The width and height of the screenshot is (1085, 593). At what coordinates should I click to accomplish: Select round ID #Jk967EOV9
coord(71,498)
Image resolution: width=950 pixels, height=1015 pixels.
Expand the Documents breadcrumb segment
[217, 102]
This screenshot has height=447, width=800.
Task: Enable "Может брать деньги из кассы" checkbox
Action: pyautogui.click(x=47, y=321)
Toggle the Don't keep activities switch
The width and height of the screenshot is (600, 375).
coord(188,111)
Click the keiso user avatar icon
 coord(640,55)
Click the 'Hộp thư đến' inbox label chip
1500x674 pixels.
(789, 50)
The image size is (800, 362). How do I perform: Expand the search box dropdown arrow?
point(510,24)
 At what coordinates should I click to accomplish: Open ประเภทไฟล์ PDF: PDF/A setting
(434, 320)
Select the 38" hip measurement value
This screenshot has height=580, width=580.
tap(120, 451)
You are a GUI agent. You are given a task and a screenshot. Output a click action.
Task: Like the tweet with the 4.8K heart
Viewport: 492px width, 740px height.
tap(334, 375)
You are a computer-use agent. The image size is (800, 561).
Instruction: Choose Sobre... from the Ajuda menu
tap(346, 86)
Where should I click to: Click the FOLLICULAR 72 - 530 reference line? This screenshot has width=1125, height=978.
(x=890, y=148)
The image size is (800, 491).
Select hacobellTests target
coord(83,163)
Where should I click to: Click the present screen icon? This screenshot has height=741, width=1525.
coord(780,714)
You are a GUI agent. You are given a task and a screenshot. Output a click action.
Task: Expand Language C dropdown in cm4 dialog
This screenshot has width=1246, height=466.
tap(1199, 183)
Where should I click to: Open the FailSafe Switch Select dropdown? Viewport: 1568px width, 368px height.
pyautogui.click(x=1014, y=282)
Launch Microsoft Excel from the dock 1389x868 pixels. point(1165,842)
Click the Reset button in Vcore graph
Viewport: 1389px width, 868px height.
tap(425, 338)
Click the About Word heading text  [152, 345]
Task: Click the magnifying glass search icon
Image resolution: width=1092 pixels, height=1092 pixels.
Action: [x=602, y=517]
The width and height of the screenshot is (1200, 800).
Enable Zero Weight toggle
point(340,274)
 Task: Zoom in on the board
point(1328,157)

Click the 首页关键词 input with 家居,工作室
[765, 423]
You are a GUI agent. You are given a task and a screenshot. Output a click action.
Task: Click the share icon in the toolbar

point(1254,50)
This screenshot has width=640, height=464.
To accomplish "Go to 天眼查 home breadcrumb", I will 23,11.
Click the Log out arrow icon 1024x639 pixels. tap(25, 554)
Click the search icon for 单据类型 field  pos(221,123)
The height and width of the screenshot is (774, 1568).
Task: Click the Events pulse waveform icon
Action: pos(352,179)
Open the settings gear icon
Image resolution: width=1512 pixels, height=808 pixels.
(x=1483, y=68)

────────────────────

▸ **Exercise prompt**:
Rewrite the lines above, replacing each "dropdown" with "drop-down" and leaving everything else unchanged.

▸ **Worked answer**:
The width and height of the screenshot is (1085, 593). At what coordinates should I click to accomplish: Select round ID #Jk967EOV9
coord(71,498)
Image resolution: width=950 pixels, height=1015 pixels.
Expand the Documents breadcrumb segment
[217, 102]
This screenshot has height=447, width=800.
Task: Enable "Может брать деньги из кассы" checkbox
Action: pyautogui.click(x=47, y=321)
Toggle the Don't keep activities switch
The width and height of the screenshot is (600, 375).
coord(188,111)
Click the keiso user avatar icon
 coord(640,55)
Click the 'Hộp thư đến' inbox label chip
1500x674 pixels.
(789, 50)
The image size is (800, 362). How do I perform: Expand the search box drop-down arrow?
point(510,24)
 At what coordinates should I click to accomplish: Open ประเภทไฟล์ PDF: PDF/A setting
(434, 320)
Select the 38" hip measurement value
This screenshot has height=580, width=580.
tap(120, 451)
You are a GUI agent. You are given a task and a screenshot. Output a click action.
Task: Like the tweet with the 4.8K heart
Viewport: 492px width, 740px height.
tap(334, 375)
You are a computer-use agent. The image size is (800, 561).
Instruction: Choose Sobre... from the Ajuda menu
tap(346, 86)
Where should I click to: Click the FOLLICULAR 72 - 530 reference line? This screenshot has width=1125, height=978.
(x=890, y=148)
The image size is (800, 491).
Select hacobellTests target
coord(83,163)
Where should I click to: Click the present screen icon? This screenshot has height=741, width=1525.
coord(780,714)
You are a GUI agent. You are given a task and a screenshot. Output a click action.
Task: Expand Language C drop-down in cm4 dialog
This screenshot has width=1246, height=466.
tap(1199, 183)
Where should I click to: Open the FailSafe Switch Select drop-down? Viewport: 1568px width, 368px height.
pyautogui.click(x=1014, y=282)
Launch Microsoft Excel from the dock 1389x868 pixels. point(1165,842)
Click the Reset button in Vcore graph
Viewport: 1389px width, 868px height.
tap(425, 338)
Click the About Word heading text  [152, 345]
Task: Click the magnifying glass search icon
Image resolution: width=1092 pixels, height=1092 pixels.
Action: [x=602, y=517]
The width and height of the screenshot is (1200, 800).
Enable Zero Weight toggle
point(340,274)
 Task: Zoom in on the board
point(1328,157)

Click the 首页关键词 input with 家居,工作室
[765, 423]
You are a GUI agent. You are given a task and a screenshot. Output a click action.
Task: Click the share icon in the toolbar

point(1254,50)
This screenshot has width=640, height=464.
To accomplish "Go to 天眼查 home breadcrumb", I will 23,11.
Click the Log out arrow icon 1024x639 pixels. tap(25, 554)
Click the search icon for 单据类型 field  pos(221,123)
The height and width of the screenshot is (774, 1568).
Task: Click the Events pulse waveform icon
Action: pos(352,179)
Open the settings gear icon
Image resolution: width=1512 pixels, height=808 pixels.
(x=1483, y=68)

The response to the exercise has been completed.